PRB 99-38F

 

TRANSACTIONS D'INITIÉS

 

Rédaction :
Margaret Smith
Division du droit et du gouvernement
Le 22 décembre 1999


TABLE DES MATIÈRES

 

INTRODUCTION ET CONTEXTE

COMPÉTENCES LÉGISLATIVES

TRANSACTIONS D’INITIÉS – LOI CANADIENNE SUR LES SOCIÉTÉS PAR ACTIONS

   A. Obligation de déclaration

   B. Interdiction des transactions spéculatives

   C. Responsabilité civile

DOCUMENT DE CONSULTATION SUR LES TRANSACTIONS D’INITIÉS

   A. Production de rapports

   B. Transactions spéculatives

   C. Responsabilité civile

   D. Responsabilité pénale

RECOMMANDATIONS DU COMITÉ SÉNATORIAL
PERMANENT DES BANQUES ET DU COMMERCE


TRANSACTIONS D’INITIÉS

INTRODUCTION ET CONTEXTE

Par définition, une transaction d’initié consiste en l’achat ou la vente d’actions d’une société par une personne ayant accès à des renseignements confidentiels sur la société qui peuvent influer sensiblement sur la valeur de ses actions et que ne connaissent pas les autres actionnaires ou le grand public.

Le commerce d’actions par des initiés n’est pas en soi illégal; la plupart des lois qui régissent cette question permettent aux initiés de vendre ou d’acheter des actions des sociétés avec lesquelles ils ont des rapports à la condition qu’ils ne possèdent pas de renseignements confidentiels sur la société. Les transactions d’initiés sont prohibées lorsque l’initié possède des renseignements confidentiels importants ou se sert de tels renseignements pour réaliser un profit.

Les transactions d’initiés abusives sont réglementées et ce, pour plusieurs raisons. En effet, en l’absence de réglementation, les initiés pourraient se servir de renseignements importants à leur profit, au détriment des investisseurs externes. Cela pourrait porter atteinte à la réputation de la société et, ce qui est encore plus important, à la confiance dans le marché boursier en général.

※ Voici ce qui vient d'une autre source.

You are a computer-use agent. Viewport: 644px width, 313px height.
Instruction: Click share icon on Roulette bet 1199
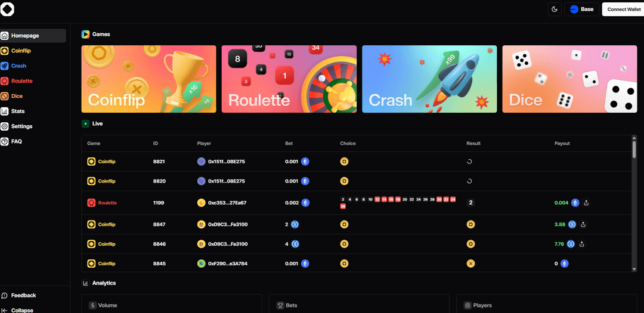pyautogui.click(x=586, y=203)
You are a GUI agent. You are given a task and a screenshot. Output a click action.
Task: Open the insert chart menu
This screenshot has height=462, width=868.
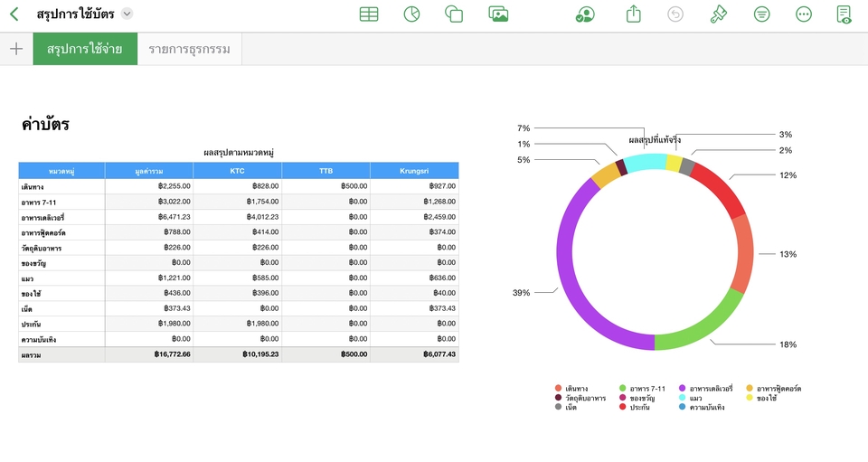pyautogui.click(x=411, y=14)
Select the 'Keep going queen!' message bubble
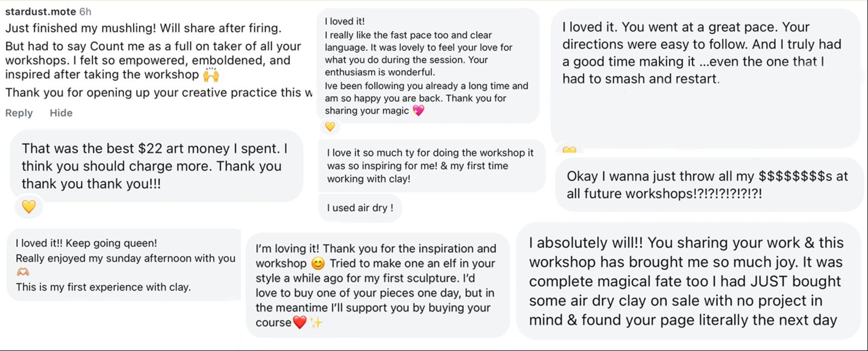Screen dimensions: 868x351 [124, 265]
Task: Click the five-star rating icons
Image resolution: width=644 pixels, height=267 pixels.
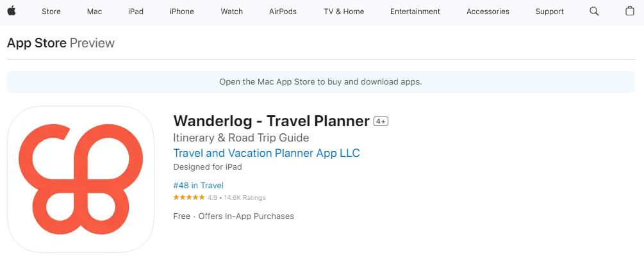Action: tap(189, 197)
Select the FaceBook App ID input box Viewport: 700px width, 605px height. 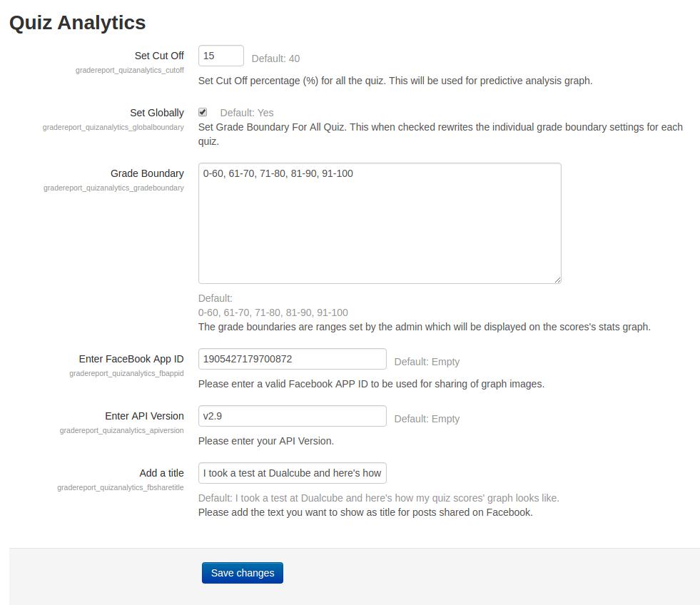click(292, 359)
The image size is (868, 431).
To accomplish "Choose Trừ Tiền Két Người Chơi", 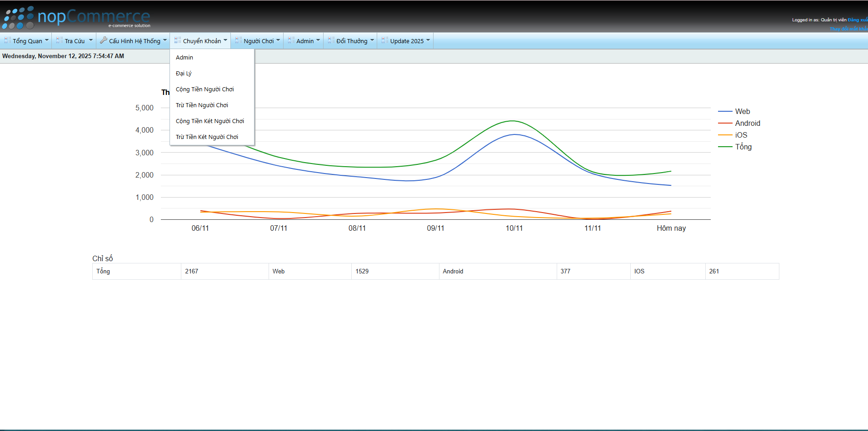I will coord(207,137).
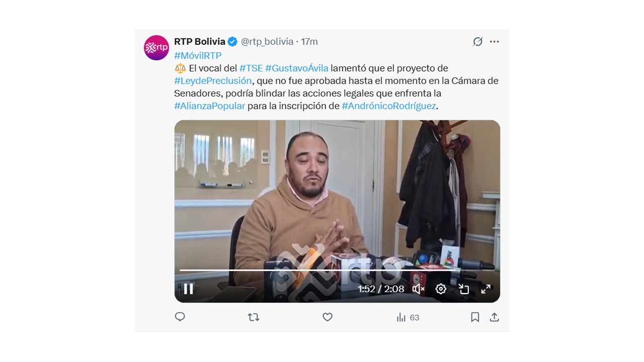Screen dimensions: 644x362
Task: Open the three-dot more options menu
Action: [x=495, y=42]
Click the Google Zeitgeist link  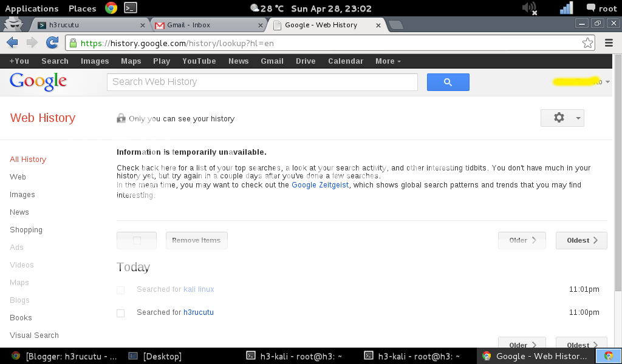click(x=320, y=185)
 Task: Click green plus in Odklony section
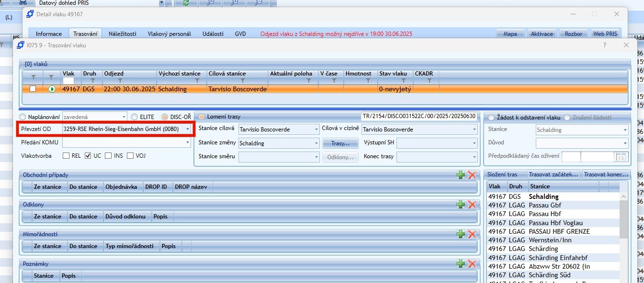pyautogui.click(x=461, y=205)
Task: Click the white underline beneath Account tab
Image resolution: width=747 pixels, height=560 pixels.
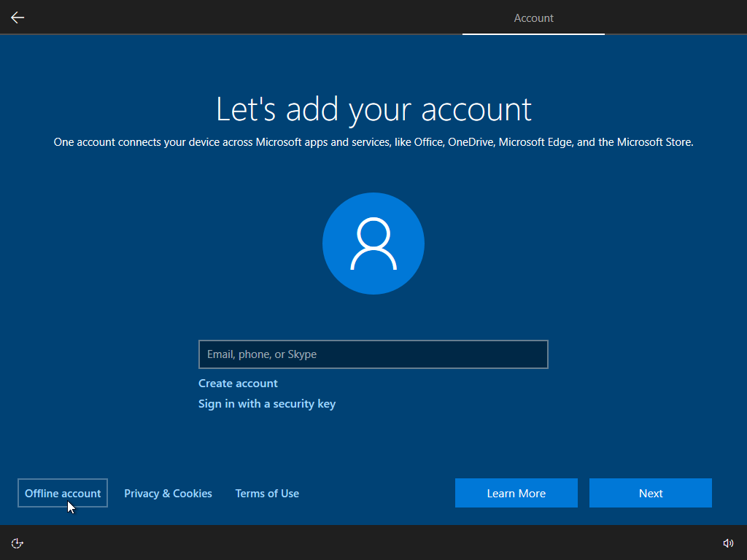Action: tap(533, 34)
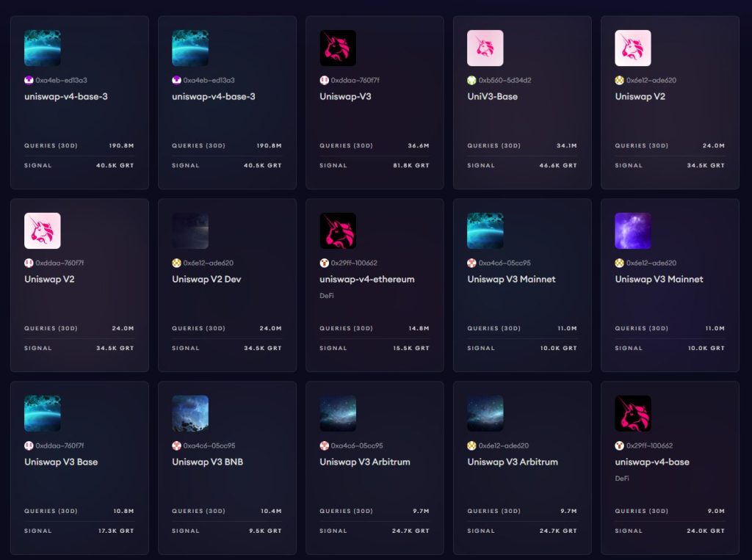Click the purple nebula image on Uniswap V3 Mainnet
Image resolution: width=752 pixels, height=560 pixels.
click(x=633, y=231)

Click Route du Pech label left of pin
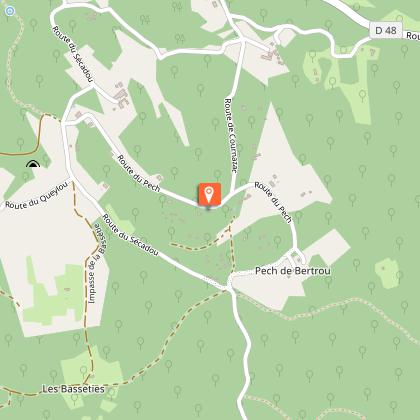(x=139, y=174)
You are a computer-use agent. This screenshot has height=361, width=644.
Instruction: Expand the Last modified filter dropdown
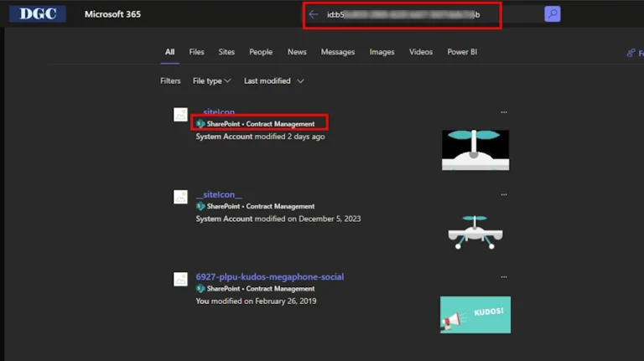[x=273, y=81]
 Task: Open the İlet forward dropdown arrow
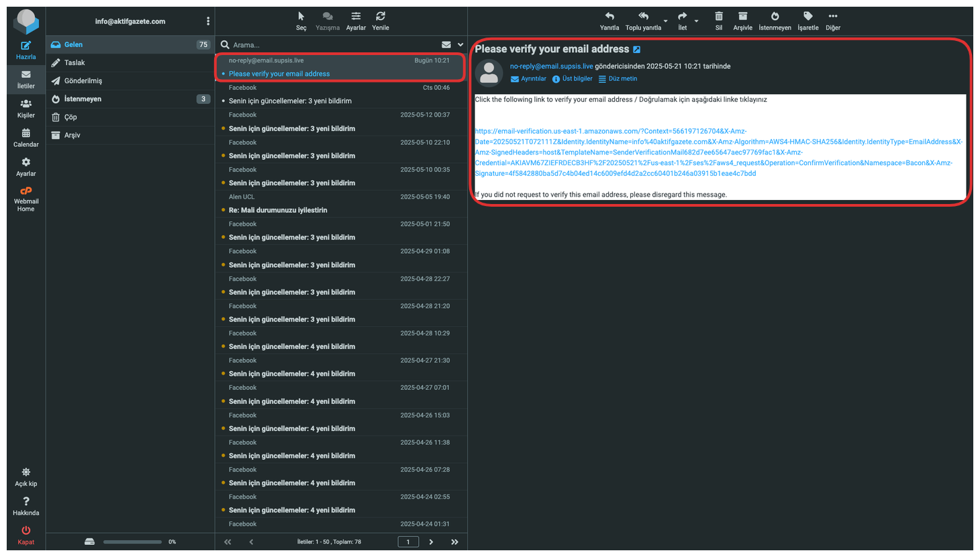coord(696,21)
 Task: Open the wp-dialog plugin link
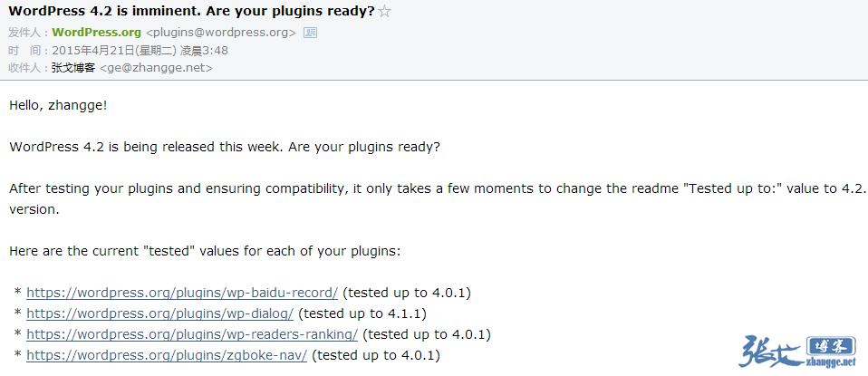pyautogui.click(x=159, y=313)
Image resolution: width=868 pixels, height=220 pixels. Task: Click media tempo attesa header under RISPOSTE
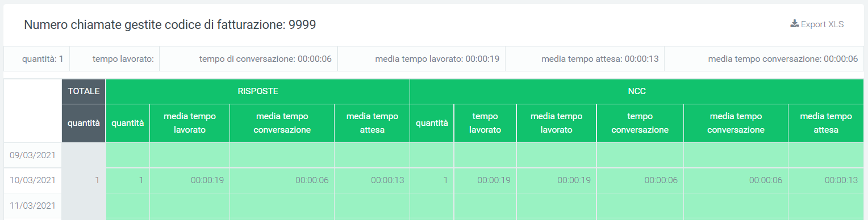coord(372,123)
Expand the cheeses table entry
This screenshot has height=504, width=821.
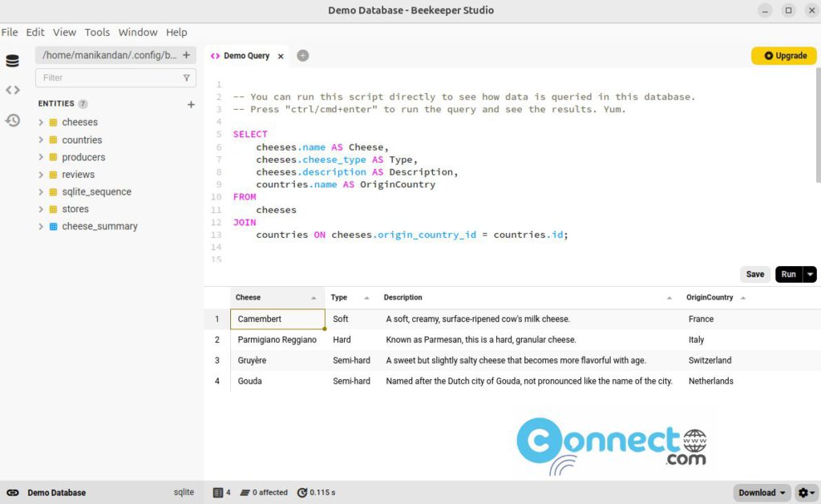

La présente note porte sur les dispositions de la Loi canadienne sur les sociétés par actions (LCSA) qui traitent des transactions d’initiés.

COMPÉTENCES LÉGISLATIVES

Le gouvernement fédéral et les gouvernements provinciaux sont habilités à adopter des lois sur les transactions d’initiés. La compétence des provinces tient au pouvoir de celles-ci de légiférer en matière de droits de propriété et de droits civils, tandis que la compétence du gouvernement fédéral tient au pouvoir du Parlement fédéral de créer et de réglementer les sociétés constituées aux termes de la législation fédérale.

Au niveau provincial, les transactions d’initiés sont réglementées aux termes des lois provinciales sur les sociétés et sur les valeurs mobilières. Les sociétés constituées au niveau fédéral aux termes de la LCSA sont elles aussi assujetties aux dispositions sur les transactions d’initiés contenues dans ces lois. Il s’ensuit certains chevauchements et doubles emplois.

Ces chevauchements et doubles emplois des législations fédérale et ontarienne sur les transactions d’initiés ont d’ailleurs fait l’objet d’une décision de la Cour suprême du Canada au début des années 80. Dans Multiple Access Ltd. c. McCutcheon(1), la Cour a statué que les dispositions de la Loi sur les valeurs mobilières de l’Ontario permettant l’indemnisation des pertes à la suite de transactions d’initiés s’appliquaient à une société constituée au niveau fédéral, bien que la société en question ait aussi été assujettie à des dispositions analogues de la législation fédérale. La Cour a statué à la majorité que les dispositions sur les transactions d’initiés de la Loi sur les corporations canadiennes(2) et de la Loi sur les valeurs mobilières de l’Ontario étaient valables. Dans la décision qu’il a rédigée au nom de la majorité, le juge Dickson conclut que les dispositions contestées de la Loi sur les corporations canadiennes avaient un objet général de régie des sociétés et des rapports rationnels et fonctionnels avec le droit des sociétés.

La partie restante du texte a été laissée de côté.